Le temps de la générosité est arrivé pour les églises au lieu de quémander voire exiger sans cesse les offrandes et dîmes. Car, ‘Exploiter le faible, c’est insulter son créateur, mais faire grâce au pauvre, c’est l’honorer’ (Proverbes 14.31).

Puissance économique

L’Eglise peut aider. Elle n’est pas seulement une puissance politique. Elle est aussi une puissance économique. Elle est riche. Elle reçoit la dîme—le 1/10 des récoltes, les loyers, les dons, les droits seigneuriaux, vente des produits agricoles issus des terres de l’Eglise et autres activités telle que la vente de ouvrages et produits exotériques. En revanche, elle a pour devoir de prend en charge les hospices et les hôpitaux, les veuves et orphelins, les écoles et les universités, les cimetières, le droit d’asile aux fugitifs et la protection à tous ceux qui travaillent à son service.

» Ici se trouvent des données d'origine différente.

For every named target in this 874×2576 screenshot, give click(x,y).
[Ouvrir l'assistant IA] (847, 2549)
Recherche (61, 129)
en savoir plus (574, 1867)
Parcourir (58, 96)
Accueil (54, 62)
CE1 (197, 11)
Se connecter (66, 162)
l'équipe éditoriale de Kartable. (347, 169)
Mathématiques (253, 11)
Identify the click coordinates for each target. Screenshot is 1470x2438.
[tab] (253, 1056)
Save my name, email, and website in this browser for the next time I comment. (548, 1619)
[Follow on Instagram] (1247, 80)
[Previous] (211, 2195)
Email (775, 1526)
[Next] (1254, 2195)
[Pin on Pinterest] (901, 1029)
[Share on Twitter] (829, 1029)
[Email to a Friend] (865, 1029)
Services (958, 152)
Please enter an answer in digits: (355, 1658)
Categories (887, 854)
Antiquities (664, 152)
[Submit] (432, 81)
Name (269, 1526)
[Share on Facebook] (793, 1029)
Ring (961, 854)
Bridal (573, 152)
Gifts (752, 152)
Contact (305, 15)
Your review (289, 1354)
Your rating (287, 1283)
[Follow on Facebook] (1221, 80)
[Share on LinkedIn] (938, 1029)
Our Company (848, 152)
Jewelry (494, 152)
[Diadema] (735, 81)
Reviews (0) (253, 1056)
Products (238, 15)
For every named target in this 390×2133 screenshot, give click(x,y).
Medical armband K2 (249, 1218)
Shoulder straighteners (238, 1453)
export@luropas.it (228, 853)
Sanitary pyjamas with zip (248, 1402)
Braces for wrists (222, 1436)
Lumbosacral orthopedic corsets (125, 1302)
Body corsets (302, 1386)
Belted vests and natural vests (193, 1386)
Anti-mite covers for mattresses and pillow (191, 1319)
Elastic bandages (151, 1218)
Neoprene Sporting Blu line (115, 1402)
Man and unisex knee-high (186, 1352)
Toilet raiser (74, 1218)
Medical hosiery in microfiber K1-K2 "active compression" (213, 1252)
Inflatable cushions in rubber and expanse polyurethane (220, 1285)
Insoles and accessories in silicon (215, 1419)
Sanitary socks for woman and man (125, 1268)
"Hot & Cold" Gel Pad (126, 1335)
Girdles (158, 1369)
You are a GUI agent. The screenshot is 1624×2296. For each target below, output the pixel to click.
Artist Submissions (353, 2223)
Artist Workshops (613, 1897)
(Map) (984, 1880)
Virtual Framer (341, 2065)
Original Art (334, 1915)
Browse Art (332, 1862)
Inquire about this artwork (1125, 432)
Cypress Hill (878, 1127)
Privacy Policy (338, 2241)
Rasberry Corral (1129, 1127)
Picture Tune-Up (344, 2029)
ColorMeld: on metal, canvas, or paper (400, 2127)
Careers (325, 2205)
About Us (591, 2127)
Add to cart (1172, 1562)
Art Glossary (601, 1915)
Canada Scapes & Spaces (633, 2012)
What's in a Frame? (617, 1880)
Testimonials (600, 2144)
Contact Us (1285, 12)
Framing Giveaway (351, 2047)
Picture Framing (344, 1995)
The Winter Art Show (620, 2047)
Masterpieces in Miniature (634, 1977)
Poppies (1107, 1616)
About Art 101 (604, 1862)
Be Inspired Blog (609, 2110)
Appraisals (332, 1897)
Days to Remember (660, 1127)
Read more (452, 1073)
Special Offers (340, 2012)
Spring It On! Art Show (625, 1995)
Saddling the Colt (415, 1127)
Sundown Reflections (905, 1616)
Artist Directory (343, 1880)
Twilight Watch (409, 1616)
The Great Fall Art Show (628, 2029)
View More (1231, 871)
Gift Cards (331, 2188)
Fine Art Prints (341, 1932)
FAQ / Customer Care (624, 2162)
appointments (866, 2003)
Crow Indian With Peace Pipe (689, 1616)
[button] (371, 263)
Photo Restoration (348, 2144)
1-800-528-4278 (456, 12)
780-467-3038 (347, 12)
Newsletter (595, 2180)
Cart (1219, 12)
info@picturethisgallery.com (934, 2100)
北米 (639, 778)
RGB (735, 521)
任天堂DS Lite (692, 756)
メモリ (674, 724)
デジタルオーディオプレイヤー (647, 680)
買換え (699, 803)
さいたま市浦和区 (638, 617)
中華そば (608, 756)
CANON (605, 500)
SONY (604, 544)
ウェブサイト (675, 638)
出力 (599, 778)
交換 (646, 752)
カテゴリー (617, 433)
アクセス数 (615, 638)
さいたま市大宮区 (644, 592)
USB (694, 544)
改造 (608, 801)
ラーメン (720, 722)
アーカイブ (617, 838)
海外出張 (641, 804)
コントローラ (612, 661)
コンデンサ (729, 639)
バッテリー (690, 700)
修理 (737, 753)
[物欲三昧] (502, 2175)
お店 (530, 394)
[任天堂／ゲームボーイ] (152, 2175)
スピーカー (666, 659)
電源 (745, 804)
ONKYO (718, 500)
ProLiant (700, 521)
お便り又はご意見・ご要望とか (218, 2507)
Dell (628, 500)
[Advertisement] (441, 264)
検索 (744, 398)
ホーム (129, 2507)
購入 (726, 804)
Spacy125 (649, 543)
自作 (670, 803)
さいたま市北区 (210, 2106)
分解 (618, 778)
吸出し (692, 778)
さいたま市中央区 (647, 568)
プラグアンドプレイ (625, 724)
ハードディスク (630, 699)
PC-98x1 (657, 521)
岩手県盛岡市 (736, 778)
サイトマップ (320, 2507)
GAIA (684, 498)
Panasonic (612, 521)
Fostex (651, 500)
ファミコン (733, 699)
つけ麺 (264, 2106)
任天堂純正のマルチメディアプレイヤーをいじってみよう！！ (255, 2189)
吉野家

C’est ce qui a peut-être amené le prophète(?) Ivoirien Philippe Kacou à avoir un message qui sort du lot. Face à la menace du coronavirus, il a dit. ‘J’ai décidé que durant cette crise du coronavirus, les envois de dîmes et offrandes sont interdits mais j’encourage les dons entre les fidèles. Et vous pouvez dépenser les dîmes et offrandes si vous n’avez rien pour survivre.’ Continuant, il a insisté en ces termes. ‘Si un fidèle n’a rien à manger, il doit contacter son pasteur et une solution doit être trouvée avec la caisse de l’église. Sinon il peut écrire à un apôtre ou dans le du pays.’ L’heure de la générosité a sonné.